Both sons eventually died of complications from brain damage. Jerry died at 53, and seven years later, Mike succumbed at 55. Mike's wife, Ellen, spent much of the last years of their married life changing his diapers.
Chargin just rolls his eyes at the mention of the Mayweathers, Floyd Sr. and Jr., who have been known to hurl insults and vulgar characterizations at each other not just in public, but on network TV.
He recalled boxer Tony Lopez, whose father, Sal, wanted to control all aspects of his son's career.
"Tony told me one time, when he was ending a manager's contract with his father," Chargin says, "that he wanted Sal to be his father, not his manager."
Chargin says that, when Tony returned home after ending the contract, he found all his clothes, thrown out onto the street.
"I had one father whose kid was a terrible boxer," Chargin says, "and he pushed me until I got him a fight at the Olympic. The kid got beat bad, and the next thing we know, the father is in the locker room, slapping him around for embarrassing him in front of his friends.
"The next time I saw the kid, he came by to tell me he was joining the Air Force."
Chargin says he has met and observed Shawn and Kenny Porter.
"They really seem to have a connection," he says. "I hope it lasts. It doesn't seem to be put on."

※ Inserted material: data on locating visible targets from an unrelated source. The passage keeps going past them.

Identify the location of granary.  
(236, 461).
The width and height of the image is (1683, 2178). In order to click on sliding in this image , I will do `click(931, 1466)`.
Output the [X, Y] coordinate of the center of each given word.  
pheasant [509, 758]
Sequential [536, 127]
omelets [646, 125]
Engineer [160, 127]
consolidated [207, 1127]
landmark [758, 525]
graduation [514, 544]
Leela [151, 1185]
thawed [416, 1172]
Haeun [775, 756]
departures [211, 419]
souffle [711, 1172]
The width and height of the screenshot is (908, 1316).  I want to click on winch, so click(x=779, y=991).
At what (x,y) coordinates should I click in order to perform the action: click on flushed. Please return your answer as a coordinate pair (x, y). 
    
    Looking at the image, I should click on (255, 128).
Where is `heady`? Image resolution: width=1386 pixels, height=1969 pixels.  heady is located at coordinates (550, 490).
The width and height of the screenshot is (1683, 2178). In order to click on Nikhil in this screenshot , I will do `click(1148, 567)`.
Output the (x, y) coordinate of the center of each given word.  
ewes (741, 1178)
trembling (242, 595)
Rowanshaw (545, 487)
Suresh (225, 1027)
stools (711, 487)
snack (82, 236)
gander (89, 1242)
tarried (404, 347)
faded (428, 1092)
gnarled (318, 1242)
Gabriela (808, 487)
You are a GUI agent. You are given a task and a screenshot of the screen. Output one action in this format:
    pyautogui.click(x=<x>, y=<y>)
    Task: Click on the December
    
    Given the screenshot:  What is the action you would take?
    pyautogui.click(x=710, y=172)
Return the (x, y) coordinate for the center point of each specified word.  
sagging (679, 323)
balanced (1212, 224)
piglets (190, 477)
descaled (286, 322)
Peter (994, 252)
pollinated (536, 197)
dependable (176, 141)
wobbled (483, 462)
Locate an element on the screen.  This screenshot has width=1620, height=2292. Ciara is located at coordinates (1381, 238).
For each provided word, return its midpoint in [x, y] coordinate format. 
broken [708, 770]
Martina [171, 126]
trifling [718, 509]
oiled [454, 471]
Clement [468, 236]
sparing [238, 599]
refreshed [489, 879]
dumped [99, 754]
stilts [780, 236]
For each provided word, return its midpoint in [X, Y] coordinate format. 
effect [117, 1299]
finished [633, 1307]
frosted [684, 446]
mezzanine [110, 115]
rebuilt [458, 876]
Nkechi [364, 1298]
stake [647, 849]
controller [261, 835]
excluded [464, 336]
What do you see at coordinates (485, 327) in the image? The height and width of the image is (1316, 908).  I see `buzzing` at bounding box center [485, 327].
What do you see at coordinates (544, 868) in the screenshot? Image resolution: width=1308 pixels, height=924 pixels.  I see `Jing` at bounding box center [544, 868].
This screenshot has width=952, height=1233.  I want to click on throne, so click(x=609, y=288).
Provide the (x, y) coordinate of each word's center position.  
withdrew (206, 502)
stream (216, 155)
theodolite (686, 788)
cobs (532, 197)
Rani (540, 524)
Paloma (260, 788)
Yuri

The interview of the Porters, dominated by Kenny but with smiling and quiet approval from Shawn, winds toward the family essence.
"Shawn is the brother I lost," Kenny says.
"When I was 4 and my brother was 3, we went to find my mother. She was at a house with lots of drinking and bad stuff going on. We went to cross the street and I made it and my brother got hit and killed by a drunk driver.
"Later, I watched my mother's boyfriend get shot and killed right in front of me."
All that makes a boxing ring a bastion of normalcy, safety.
"Everything he has told you I have heard many times," Shawn says. "At 26, I understand him, and understand why he is the way he is.
"We are different. I don't have the mean streak he has. I'm more compassionate, sensitive."
Porter's 24-0-1 record, matched against Brook's 32-0, points to a good fight. Porter, who grew up in Akron after his father made sure he got his family out of the mean streets of Cleveland, lives and trains in Las Vegas now, about a mile from where Mayweather Jr. lives.
"He acts like he doesn't even know we're alive," Kenny says.
If Porter's success continues, there may be a time when Mayweather might want to make his next ring battle a neighborhood affair.
The conversation carries on.
Kenny, questioned about some of the tough nights ahead in the ring for his son, says, "He knows what he signed up for."
The subject goes back to father-son dynamics and Shawn says, "Someday, I think I'll make a pretty good dad."